- US TV Guide print ad
- Genre: Animation
- Directed by: Peter Sander
- Voices of: The King's Singers
- Narrated by: Paul Hecht Charles Aznavour (French version)
- Theme music composer: Ron Goodwin
- Composer: Ron Goodwin
- Country of origin: Canada
- Original language: English

Production
- Producers: Gerald Potterton Murray Shostak
- Running time: 26 minutes
- Production companies: Potterton Productions Pyramid Films Reader's Digest

Original release
- Network: CTV
- Release: 26 November 1971

Related
- The Happy Prince

= The Selfish Giant (1971 film) =

The Selfish Giant is an animated short film adaptation of the short story by Oscar Wilde. The story has symbolic religious themes and may be considered a work of allegory in Christian literature. It earned a 44th Academy Award nomination in the Animated Short Subject category. It was entered in the 22nd Berlin International Film Festival, winning the Silver Bear for Best Short Film.

== Production and release ==
The film was produced in 1971 by the Canadian-based Potterton Productions, Pyramid Films and Reader's Digest.

One of the film's animators was Micheline Lanctôt.
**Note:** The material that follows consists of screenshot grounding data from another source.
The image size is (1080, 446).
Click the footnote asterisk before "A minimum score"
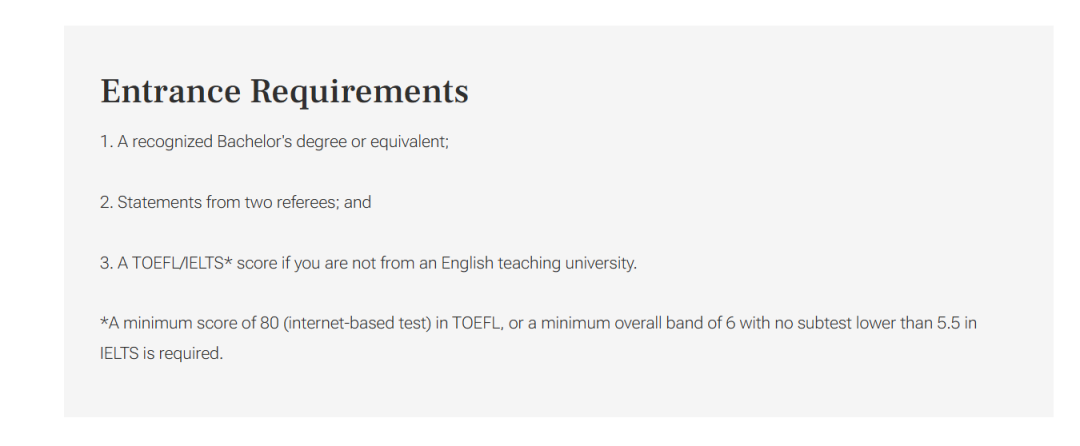click(103, 322)
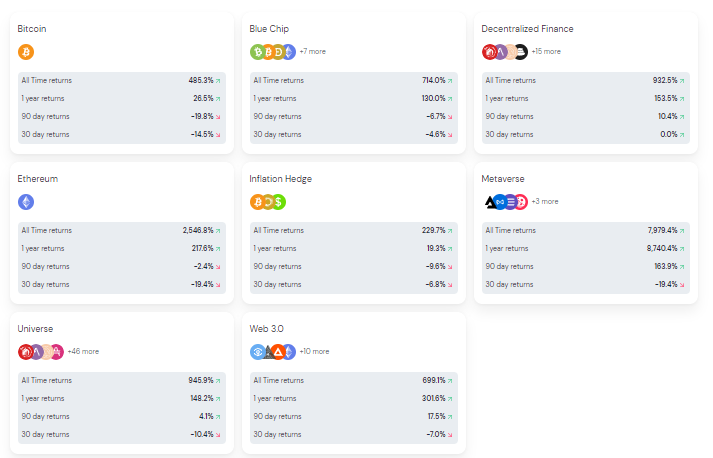Open the Web 3.0 portfolio title
This screenshot has width=713, height=458.
266,328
The King's Singers provided the vocals after having formed only a few years before.

The film first aired on Canadian television on 26 November 1971 on CTV. It aired in the United States on CBS on 28 March 1973.

== Plot ==
A giant erects a wall to keep children out of his garden, reaping the consequences of a continuous winter. After months of winter with no other seasons in sight, spring suddenly returns when the children slip into a hole in the wall and play in the trees, except for one corner of winter where a little boy is too small to climb into the tree. The giant's heart melts at the sight and, realizing how selfish he's been, he helps the child into the tree. He then tears down the wall and tells the children it was their garden to play in. Years pass and the giant enjoys playing with the children, but never sees the one special boy he first helped. One day when he had grown old, he again sees the little boy, who appears with wounds in His hands and feet. He has come to escort the giant to His garden, which is paradise.

== Soundtrack ==
The original soundtrack of the film, featuring narration by Paul Hecht, was released in 1973 by Reader's Digest and Capitol.

=== Track listing ===

Side One
| No. | Title | Lyrics | Recording artists | Length |
|---|---|---|---|---|
| 1. | "Children Leaving Home" |  |  | 1:43 |
| 2. | "The Giant Returns Home" |  |  | 2:32 |
| 3. | "Building A Wall" | Ron Goodwin | The King's Singers | 2:00 |
| 4. | "The Children Leave The Garden" |  |  | 1:50 |
| 5. | "Dance of the Frost, The Snow and the North Wind" |  |  | 1:54 |
| 6. | "The Arrival of the North Wind" |  |  | 0:48 |

Side Two
| No. | Title | Lyrics | Recording artists | Length |
|---|---|---|---|---|
| 1. | "Dance of the Hail" |  |  | 3:15 |
| 2. | "Autumn's Arrival" |  |  | 0:50 |
| 3. | "The Children Return to the Garden" |  |  | 3:09 |
| 4. | "The Giant Relents" |  |  | 3:07 |
| 5. | "Years Go Over" | Ron Goodwin | The King's Singers | 2:00 |
| 6. | "The Death of the Giant" |  |  | 2:56 |
| Total length: |  |  |  | 24:04 |

== Home media ==
The film was released on VHS by Reader's Digest in 1985, paired with The Remarkable Rocket, by Random House in 1986, and by Family Home Entertainment in 1992. In the UK, it was issued on VHS by Diplomat Video alongside The Happy Prince and The Little Mermaid.